Since then the race was led by Porsches, with No. 17 passing the No. 18 for lead. After four and a half hours, Romain Dumas of the No. 18 Porsche had a spin at Turn 1, costing over 30 seconds. As a consequence, the No. 18 car was in fourth place behind the Audis when everybody had one stop remaining. While the Audis pitted for fuel and new tires, the No. 18 Porsche had a late and short stop for fuel only, allowing it to exit the pits in seconds place ahead of the Audis.
A late full-course yellow for a crash by Mathias Beche of the No. 12 Rebellion Racing entry cost time for André Lotterer in the No. 7 Audi to catch Romain Dumas in the No. 18 Porsche with older tires. Still he couldn't catch Dumas even once the race was back on green. Despite the crash, the No. 12 Rebellion could return to pits and rejoin the race ahead of the No. 4 Team Bykolles entry, winning the private LMP1 classification and the FIA Endurance Trophy for private LMP1 teams.
In the end, the No. 17 Porsche of Timo Bernhard, Mark Webber, and Brendon Hartley won the race ahead of the No. 18 sister car of Romain Dumas, Neel Jani, and Marc Lieb.

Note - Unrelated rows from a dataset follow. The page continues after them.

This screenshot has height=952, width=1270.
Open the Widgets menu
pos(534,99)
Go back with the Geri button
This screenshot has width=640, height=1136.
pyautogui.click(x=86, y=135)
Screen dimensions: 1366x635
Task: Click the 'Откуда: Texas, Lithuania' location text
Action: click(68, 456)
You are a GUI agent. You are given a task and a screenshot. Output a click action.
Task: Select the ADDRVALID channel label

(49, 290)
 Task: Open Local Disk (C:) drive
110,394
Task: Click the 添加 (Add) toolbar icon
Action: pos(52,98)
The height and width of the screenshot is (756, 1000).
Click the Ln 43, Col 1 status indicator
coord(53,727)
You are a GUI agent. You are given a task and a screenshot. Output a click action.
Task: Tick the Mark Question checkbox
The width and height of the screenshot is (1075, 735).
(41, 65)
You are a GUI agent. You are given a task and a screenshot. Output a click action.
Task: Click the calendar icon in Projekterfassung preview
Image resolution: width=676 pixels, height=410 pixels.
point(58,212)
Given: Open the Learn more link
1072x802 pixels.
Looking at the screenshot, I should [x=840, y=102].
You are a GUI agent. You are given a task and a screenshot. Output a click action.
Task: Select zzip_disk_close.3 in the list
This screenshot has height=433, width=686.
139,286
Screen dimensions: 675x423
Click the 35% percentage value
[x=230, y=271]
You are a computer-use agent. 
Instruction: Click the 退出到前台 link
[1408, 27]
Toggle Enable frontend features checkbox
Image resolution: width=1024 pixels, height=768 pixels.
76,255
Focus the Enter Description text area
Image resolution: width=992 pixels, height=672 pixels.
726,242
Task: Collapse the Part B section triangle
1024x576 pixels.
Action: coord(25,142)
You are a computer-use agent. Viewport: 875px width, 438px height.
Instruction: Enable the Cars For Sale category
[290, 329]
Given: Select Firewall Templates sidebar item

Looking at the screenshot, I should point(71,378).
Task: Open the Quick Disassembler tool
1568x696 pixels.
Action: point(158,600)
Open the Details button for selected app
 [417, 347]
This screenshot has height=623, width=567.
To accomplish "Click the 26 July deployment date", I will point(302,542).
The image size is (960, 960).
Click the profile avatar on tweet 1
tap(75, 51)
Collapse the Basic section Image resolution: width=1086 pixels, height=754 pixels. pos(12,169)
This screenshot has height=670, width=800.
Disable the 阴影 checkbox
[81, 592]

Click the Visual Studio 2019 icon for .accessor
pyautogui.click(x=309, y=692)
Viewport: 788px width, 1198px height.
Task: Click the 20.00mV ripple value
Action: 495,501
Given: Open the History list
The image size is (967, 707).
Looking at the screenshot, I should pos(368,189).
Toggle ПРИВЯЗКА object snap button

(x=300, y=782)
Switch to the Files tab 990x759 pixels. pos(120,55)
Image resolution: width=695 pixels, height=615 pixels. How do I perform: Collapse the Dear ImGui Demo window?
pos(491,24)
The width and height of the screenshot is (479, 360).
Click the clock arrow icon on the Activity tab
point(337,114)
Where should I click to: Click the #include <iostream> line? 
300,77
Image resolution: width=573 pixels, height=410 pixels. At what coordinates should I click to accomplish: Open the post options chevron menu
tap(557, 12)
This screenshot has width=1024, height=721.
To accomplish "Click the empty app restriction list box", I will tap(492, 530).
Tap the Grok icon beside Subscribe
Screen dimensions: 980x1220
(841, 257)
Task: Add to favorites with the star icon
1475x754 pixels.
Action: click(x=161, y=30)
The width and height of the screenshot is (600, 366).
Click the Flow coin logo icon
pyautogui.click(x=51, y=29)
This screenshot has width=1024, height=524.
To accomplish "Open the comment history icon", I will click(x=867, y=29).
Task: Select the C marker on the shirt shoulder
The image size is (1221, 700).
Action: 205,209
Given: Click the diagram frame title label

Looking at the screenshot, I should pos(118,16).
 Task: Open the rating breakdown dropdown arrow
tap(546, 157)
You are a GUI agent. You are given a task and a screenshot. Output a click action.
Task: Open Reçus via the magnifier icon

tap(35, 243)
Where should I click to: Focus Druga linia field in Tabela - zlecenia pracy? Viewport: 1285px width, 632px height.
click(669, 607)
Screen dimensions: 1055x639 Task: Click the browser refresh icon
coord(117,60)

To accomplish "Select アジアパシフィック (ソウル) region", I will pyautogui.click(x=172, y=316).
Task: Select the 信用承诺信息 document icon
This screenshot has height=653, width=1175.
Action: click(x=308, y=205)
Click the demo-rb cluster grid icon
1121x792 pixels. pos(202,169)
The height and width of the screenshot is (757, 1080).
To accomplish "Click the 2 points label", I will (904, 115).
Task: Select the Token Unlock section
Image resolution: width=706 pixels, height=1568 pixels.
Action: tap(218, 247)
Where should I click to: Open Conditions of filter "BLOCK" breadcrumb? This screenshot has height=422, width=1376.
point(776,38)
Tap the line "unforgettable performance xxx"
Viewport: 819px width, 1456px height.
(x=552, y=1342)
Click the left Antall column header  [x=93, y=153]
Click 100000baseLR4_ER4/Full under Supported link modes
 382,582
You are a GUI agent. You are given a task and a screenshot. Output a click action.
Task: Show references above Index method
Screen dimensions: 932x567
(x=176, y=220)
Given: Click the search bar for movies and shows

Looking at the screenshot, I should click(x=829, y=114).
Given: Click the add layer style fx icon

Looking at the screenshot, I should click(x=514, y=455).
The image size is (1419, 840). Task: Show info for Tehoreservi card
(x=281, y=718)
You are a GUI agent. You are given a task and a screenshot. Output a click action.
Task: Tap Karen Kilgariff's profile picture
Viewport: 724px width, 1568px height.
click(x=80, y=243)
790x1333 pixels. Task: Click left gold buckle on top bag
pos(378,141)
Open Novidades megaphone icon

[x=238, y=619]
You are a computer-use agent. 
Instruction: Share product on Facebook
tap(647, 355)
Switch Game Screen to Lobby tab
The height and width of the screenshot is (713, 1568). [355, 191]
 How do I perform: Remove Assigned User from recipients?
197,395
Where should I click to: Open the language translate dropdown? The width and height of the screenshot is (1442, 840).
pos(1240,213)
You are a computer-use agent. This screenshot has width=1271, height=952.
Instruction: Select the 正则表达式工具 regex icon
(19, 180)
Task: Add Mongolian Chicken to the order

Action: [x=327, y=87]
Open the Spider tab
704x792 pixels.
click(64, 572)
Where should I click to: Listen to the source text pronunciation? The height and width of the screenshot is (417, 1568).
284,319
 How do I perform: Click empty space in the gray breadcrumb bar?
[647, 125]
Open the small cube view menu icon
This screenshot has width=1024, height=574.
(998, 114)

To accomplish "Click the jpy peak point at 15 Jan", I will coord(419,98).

The result secured the manufacturers' championship for Porsche.
The last minute of the race had drama when Ricardo Gonzalez spun the No. 28 G-Drive Racing Ligier-Nissan from third place in the LMP2 class. The No. 36 Signatech Alpine entry won the class while the favorites G-Drive Racing and KCMG had difficulties in the race.
Not a full-season entry, the No. 29 Pegasus Racing Morgan-Nissan was leading in the rainy conditions in the middle parts of the race with its superior Michelin wet tires as opposed to other cars' Dunlop tires, though eventually it finished only fifth in the class.
Both G-Drive entries were given drive-through penalties during the race. The championship-leading No. 26 was penalized for not respecting full-course yellow speed whereas the No. 28 was penalized for causing a collision. The No. 26 finished the race second whereas the No. 28's race ended on the last minute with Gonzalez's spin.
The KCMG Oreca lost a lap following its early spin, though it was able to proceed to third place. Still the gap to the leading No. 26 G-Drive entry in points increased to 16 points.
GTE-Pro & Am
Fourth in yesterday's qualifying, the No. 91 Porsche Team Manthey 911 RSR made it to the lead of the GTE-Pro class during the first hour and led most of the race since then. The polesitter, No. 51 AF Corse Ferrari was second, 45 second behind, and the No. 92 Porsche Team Manthey 911 RSR was third.
The No. 83 AF Corse Ferrari won the GTE-Am class, despite a drive-through penalty for pit lane infringement. The polesitter, No. 98 Aston Martin Racing car was second, 41 seconds behind.
The FIA World Endurance Championship finishes with the Six Hours of Bahrain on November 19-21.